Exercise instructions
Each line below that holds the word "computer" counts toward the answer; reply with the total number only.

Top of Data to examine

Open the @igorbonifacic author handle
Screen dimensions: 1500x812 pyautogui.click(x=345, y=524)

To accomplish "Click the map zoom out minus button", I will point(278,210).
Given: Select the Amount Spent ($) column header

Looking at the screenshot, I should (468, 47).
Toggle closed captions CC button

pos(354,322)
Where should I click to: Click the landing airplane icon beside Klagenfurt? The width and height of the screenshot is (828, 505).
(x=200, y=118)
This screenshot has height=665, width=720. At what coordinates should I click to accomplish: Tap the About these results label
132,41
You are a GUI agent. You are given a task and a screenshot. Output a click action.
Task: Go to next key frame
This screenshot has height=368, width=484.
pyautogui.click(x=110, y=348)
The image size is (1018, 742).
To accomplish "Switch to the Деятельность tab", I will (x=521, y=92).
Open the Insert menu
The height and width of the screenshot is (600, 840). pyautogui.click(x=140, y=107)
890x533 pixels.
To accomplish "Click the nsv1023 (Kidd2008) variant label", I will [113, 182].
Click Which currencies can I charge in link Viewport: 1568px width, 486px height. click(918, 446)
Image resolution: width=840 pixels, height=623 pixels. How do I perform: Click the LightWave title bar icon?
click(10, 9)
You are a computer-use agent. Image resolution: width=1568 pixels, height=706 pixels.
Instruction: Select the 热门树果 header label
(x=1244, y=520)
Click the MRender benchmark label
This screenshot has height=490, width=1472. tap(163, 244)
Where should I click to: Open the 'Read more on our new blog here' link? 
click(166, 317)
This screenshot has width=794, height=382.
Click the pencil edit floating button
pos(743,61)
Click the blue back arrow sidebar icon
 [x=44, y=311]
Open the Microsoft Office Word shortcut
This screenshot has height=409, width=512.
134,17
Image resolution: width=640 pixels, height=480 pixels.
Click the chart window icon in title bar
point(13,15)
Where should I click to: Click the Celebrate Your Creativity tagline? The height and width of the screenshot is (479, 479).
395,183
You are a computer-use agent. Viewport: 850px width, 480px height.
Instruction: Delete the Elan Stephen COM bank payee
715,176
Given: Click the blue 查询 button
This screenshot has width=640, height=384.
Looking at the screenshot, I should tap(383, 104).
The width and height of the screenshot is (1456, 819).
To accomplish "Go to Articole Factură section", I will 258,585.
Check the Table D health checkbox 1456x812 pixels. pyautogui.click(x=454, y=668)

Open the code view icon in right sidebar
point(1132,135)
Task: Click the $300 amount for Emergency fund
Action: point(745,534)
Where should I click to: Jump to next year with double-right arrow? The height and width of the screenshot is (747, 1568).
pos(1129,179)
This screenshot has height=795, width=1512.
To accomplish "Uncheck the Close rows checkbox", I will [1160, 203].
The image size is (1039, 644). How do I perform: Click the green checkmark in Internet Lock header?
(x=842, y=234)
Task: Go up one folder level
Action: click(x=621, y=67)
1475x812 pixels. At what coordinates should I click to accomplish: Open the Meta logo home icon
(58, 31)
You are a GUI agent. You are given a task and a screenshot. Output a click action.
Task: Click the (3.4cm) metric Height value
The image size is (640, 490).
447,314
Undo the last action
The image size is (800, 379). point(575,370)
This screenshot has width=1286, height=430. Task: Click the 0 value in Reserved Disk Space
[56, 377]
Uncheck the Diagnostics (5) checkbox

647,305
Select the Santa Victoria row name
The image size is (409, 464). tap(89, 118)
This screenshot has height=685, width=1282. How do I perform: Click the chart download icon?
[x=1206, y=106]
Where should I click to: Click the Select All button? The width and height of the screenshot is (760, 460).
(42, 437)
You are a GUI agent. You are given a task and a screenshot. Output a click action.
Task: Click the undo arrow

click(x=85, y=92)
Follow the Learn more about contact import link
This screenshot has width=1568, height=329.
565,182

Bottom of Data to examine

Result of this task
2